─── Material for the task ───
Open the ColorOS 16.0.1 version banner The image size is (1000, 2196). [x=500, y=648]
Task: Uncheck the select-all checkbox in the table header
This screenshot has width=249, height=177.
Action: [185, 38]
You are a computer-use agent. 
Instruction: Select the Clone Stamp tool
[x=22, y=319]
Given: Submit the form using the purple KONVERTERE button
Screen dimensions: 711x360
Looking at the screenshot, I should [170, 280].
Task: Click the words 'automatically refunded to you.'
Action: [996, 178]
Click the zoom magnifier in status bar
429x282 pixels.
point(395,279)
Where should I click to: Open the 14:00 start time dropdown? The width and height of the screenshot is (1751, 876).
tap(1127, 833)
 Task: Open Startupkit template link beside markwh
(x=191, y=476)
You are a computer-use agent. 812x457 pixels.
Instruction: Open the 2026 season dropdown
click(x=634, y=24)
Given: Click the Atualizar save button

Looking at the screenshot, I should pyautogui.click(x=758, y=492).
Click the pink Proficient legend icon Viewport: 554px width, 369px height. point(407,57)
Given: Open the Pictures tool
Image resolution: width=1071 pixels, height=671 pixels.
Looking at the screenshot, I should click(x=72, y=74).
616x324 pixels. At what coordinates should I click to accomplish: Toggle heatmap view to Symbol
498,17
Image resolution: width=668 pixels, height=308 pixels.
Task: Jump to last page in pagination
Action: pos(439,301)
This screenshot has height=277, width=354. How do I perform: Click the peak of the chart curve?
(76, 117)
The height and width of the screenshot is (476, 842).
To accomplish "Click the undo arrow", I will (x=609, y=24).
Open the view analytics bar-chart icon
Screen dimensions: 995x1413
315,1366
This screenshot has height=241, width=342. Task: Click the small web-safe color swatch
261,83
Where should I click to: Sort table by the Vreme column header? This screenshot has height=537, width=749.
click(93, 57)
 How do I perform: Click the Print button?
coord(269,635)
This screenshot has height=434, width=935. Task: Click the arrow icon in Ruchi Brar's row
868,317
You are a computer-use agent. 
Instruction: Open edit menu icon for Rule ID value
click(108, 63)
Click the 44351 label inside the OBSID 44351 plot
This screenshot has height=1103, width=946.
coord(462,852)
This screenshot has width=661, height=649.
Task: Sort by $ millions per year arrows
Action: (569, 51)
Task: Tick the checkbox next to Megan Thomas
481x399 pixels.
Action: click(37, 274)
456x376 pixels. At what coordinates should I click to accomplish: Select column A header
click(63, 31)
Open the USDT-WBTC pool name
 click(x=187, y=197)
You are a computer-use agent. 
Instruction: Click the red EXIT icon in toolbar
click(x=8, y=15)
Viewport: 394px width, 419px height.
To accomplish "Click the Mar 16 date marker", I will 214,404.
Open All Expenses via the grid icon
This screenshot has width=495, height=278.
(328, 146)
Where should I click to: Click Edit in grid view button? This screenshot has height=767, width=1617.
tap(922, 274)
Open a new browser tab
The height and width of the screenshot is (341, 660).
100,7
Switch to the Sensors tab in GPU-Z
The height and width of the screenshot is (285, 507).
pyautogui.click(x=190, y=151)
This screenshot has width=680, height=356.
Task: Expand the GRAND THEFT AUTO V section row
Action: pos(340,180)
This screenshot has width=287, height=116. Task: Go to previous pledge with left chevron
───
▶ _How to complete this task_:
Write out the records once more, precisely as they stand.

▶ _Reply to the exercise_:
Open the ColorOS 16.0.1 version banner The image size is (1000, 2196). [x=500, y=648]
Task: Uncheck the select-all checkbox in the table header
This screenshot has width=249, height=177.
Action: [185, 38]
You are a computer-use agent. 
Instruction: Select the Clone Stamp tool
[x=22, y=319]
Given: Submit the form using the purple KONVERTERE button
Screen dimensions: 711x360
Looking at the screenshot, I should [170, 280].
Task: Click the words 'automatically refunded to you.'
Action: [996, 178]
Click the zoom magnifier in status bar
429x282 pixels.
point(395,279)
Where should I click to: Open the 14:00 start time dropdown? The width and height of the screenshot is (1751, 876).
tap(1127, 833)
 Task: Open Startupkit template link beside markwh
(x=191, y=476)
You are a computer-use agent. 812x457 pixels.
Instruction: Open the 2026 season dropdown
click(x=634, y=24)
Given: Click the Atualizar save button

Looking at the screenshot, I should pyautogui.click(x=758, y=492).
Click the pink Proficient legend icon Viewport: 554px width, 369px height. point(407,57)
Given: Open the Pictures tool
Image resolution: width=1071 pixels, height=671 pixels.
Looking at the screenshot, I should click(x=72, y=74).
616x324 pixels. At what coordinates should I click to accomplish: Toggle heatmap view to Symbol
498,17
Image resolution: width=668 pixels, height=308 pixels.
Task: Jump to last page in pagination
Action: pos(439,301)
This screenshot has height=277, width=354. How do I perform: Click the peak of the chart curve?
(76, 117)
The height and width of the screenshot is (476, 842).
To accomplish "Click the undo arrow", I will (x=609, y=24).
Open the view analytics bar-chart icon
Screen dimensions: 995x1413
315,1366
This screenshot has height=241, width=342. Task: Click the small web-safe color swatch
261,83
Where should I click to: Sort table by the Vreme column header? This screenshot has height=537, width=749.
click(93, 57)
 How do I perform: Click the Print button?
coord(269,635)
This screenshot has height=434, width=935. Task: Click the arrow icon in Ruchi Brar's row
868,317
You are a computer-use agent. 
Instruction: Open edit menu icon for Rule ID value
click(108, 63)
Click the 44351 label inside the OBSID 44351 plot
This screenshot has height=1103, width=946.
coord(462,852)
This screenshot has width=661, height=649.
Task: Sort by $ millions per year arrows
Action: (569, 51)
Task: Tick the checkbox next to Megan Thomas
481x399 pixels.
Action: click(37, 274)
456x376 pixels. At what coordinates should I click to accomplish: Select column A header
click(63, 31)
Open the USDT-WBTC pool name
 click(x=187, y=197)
You are a computer-use agent. 
Instruction: Click the red EXIT icon in toolbar
click(x=8, y=15)
Viewport: 394px width, 419px height.
To accomplish "Click the Mar 16 date marker", I will 214,404.
Open All Expenses via the grid icon
This screenshot has width=495, height=278.
(328, 146)
Where should I click to: Click Edit in grid view button? This screenshot has height=767, width=1617.
tap(922, 274)
Open a new browser tab
The height and width of the screenshot is (341, 660).
100,7
Switch to the Sensors tab in GPU-Z
The height and width of the screenshot is (285, 507).
pyautogui.click(x=190, y=151)
This screenshot has width=680, height=356.
Task: Expand the GRAND THEFT AUTO V section row
Action: pos(340,180)
This screenshot has width=287, height=116. Task: Go to previous pledge with left chevron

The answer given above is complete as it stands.